In this regard and despite the fact that States practice tend to enact some form of criminal liability, it would be important to rethink the approach adopted in the revised draft and consider other clearer and stronger options, instead of giving so much leeway to States to choose between civil, criminal or administrative liability for such serious crimes that normally require criminal sanctions. The OEGWG could do well by looking to the example of the Council of Europe Recommendation on Business and Human Rights (CM/Rec (2016) para. 44) which calls for criminal liability or “its equivalent”. This would better reflect and underscore the nature and gravity of the listed crimes under international law.

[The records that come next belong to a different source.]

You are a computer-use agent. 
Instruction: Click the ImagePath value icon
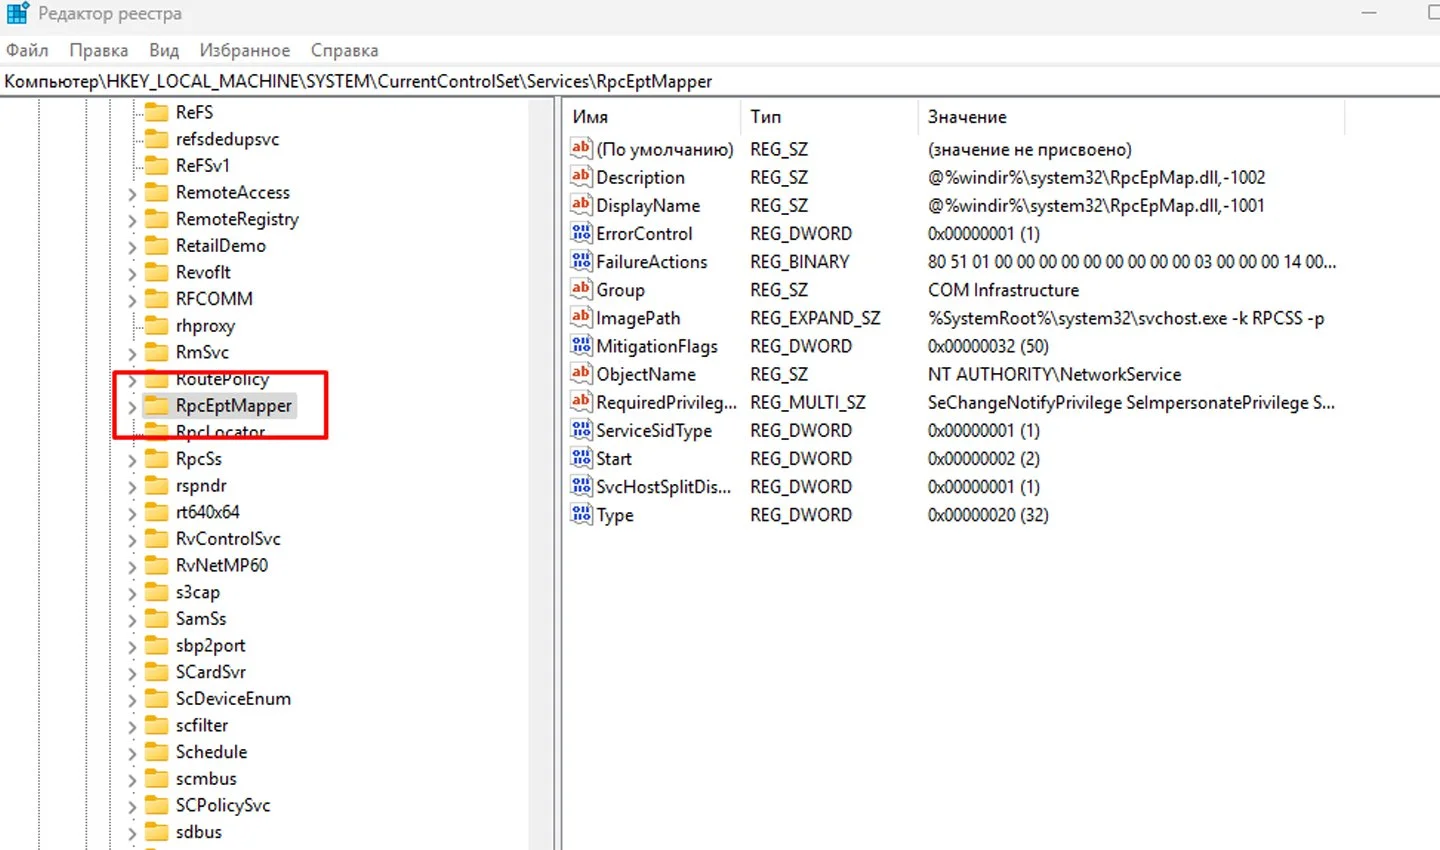pos(581,318)
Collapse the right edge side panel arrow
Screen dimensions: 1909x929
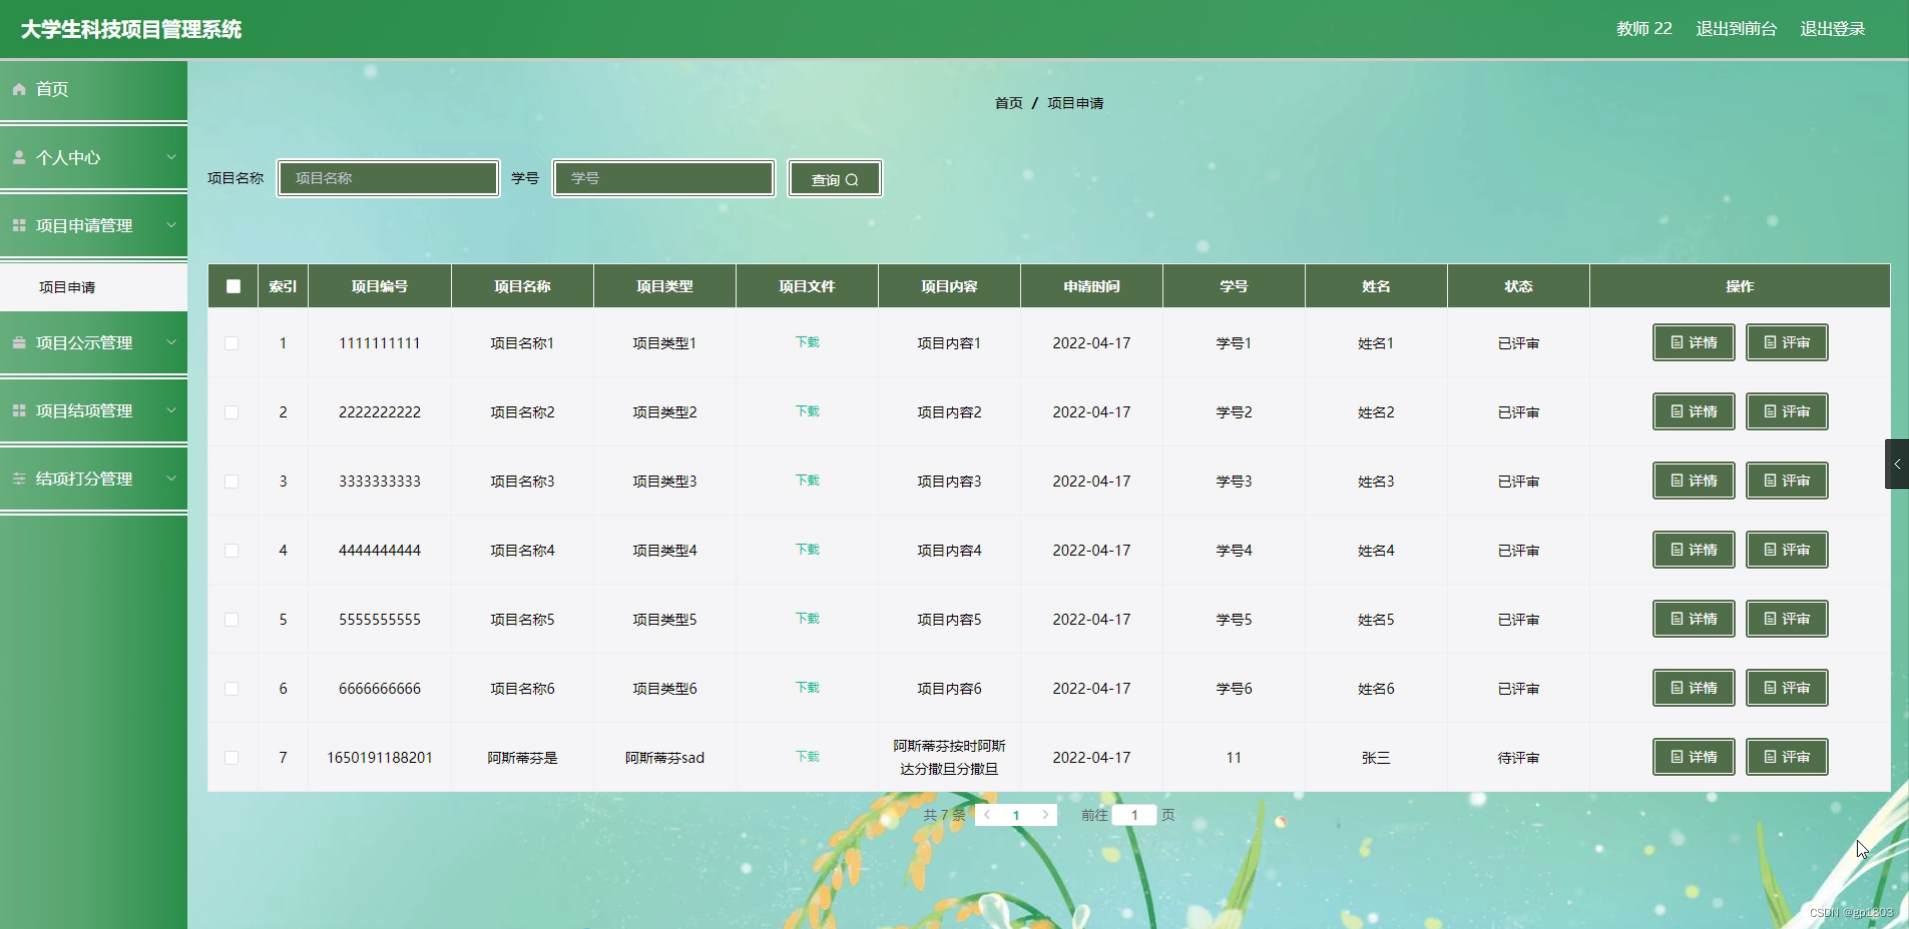1897,463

The list of human rights violations provided in article 6 comprises violations that are prohibited under customary international law, others under treaty law or in both. But the revised draft does not affect in any way the status under international law of those serious violations. The only thing the revised draft treaty does is to require that national law attaches a penalty of criminal nature to the commission of those acts by legal persons.

Article 6 will surely generate some controversy in relation to the list of offences included, their definitions, or even the convenience of having a separate provision for serious offences, but its inclusion is important to ensure special obligations in respect of the most serious forms of wrongful conduct, identified here as the category of violations known as crimes under international law which require criminalization in domestic law. It will also be useful to guide States that already recognize the criminal liability of legal entities such as business corporations, to expand the list of criminal offences attributable to those entities, without prejudice to national legislation that is more comprehensive. In this regard, this treaty provides a minimum threshold, and each State may decide on the upper limits of its laws.

Conclusion

The revised draft treaty is clearly a welcome and crucial step forward in the process of establishing a legally binding instrument in the field of business and human rights, overcoming most of the most serious – or even the less serious- objections relating to the scope of the treaty and its complementary character in relation to other instruments. The provisions on legal liability for enterprises have an enormous significance for the implementation of international criminal law and human rights law in relation to business enterprises. However, there are still many aspects of this provision and of the treaty that require revision during the process of negotiation. To this effect, it will be vital that largest possible number of States participate in the next session of the IGWG next October in Geneva, Switzerland.

Carlos Lopez is Senior Legal Advisor at the International Commission of Jurists.